I went to Naturskyddsföreningen's [The Swedish Society for Nature Conservation, SSNC] autumn conference Friday this week. I've written about it before, because I was one of no less than 18 "official bloggers" that got to go for free. This (subjective, partial) post-conference summary is part of me paying them back for the courtesy of allowing me to go for free.
Since I knew I was going to write about the conference, I took diligent notes throughout the day. But if I follow my innate ambition and write exhaustively about the conference, this would become a blog post of such magnificent length that not even my mother in heaven (may she rest in peace) would have the endurance to read it all from beginning to end. My strategy is thus to cover a part of the event and my goal is to spend two hours writing this blog post (excluding the time it took to type down all my notes - I forgot to bring the power cord to the conference).

* Entries:
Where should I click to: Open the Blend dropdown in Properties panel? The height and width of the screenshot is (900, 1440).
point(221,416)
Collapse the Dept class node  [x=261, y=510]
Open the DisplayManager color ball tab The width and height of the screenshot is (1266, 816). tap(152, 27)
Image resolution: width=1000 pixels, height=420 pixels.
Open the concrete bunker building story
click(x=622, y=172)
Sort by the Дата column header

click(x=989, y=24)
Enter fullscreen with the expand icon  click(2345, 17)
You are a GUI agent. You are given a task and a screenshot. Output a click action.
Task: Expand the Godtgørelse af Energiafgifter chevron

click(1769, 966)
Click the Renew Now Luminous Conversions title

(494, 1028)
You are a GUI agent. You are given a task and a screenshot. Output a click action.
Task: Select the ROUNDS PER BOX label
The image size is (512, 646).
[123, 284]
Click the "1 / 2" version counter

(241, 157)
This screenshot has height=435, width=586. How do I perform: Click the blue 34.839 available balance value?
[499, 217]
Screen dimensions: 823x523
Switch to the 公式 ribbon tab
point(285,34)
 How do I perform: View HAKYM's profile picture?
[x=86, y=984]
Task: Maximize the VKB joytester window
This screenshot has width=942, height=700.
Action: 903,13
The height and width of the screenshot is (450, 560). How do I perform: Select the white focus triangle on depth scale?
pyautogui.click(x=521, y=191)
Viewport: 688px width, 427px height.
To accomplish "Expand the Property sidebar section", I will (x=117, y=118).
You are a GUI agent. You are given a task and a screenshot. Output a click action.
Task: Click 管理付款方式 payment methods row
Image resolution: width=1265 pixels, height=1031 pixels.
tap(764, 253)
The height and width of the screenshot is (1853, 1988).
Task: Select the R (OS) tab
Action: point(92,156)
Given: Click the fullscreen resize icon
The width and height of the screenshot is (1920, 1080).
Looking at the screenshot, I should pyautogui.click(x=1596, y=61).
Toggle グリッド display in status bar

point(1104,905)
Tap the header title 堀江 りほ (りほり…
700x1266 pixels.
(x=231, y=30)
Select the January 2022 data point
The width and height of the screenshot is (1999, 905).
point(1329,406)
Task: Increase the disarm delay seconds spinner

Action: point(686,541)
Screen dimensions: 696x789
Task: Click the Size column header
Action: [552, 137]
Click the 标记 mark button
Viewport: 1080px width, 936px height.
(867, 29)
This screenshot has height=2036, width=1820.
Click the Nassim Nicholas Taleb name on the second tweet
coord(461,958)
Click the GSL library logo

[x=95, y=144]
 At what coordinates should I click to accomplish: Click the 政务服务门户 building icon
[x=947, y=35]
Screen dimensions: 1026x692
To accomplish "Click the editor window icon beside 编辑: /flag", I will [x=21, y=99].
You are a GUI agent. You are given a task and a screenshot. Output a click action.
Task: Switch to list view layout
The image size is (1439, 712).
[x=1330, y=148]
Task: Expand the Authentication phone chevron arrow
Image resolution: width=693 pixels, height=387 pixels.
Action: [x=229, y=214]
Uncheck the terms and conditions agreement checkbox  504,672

* Given exercise: Copy the stretch from "Since I knew" through "to the conference)." of the conference post, putting "three hours" in place of "two hours". Draw only on the conference post, not the records.

* The completed task:
Since I knew I was going to write about the conference, I took diligent notes throughout the day. But if I follow my innate ambition and write exhaustively about the conference, this would become a blog post of such magnificent length that not even my mother in heaven (may she rest in peace) would have the endurance to read it all from beginning to end. My strategy is thus to cover a part of the event and my goal is to spend three hours writing this blog post (excluding the time it took to type down all my notes - I forgot to bring the power cord to the conference).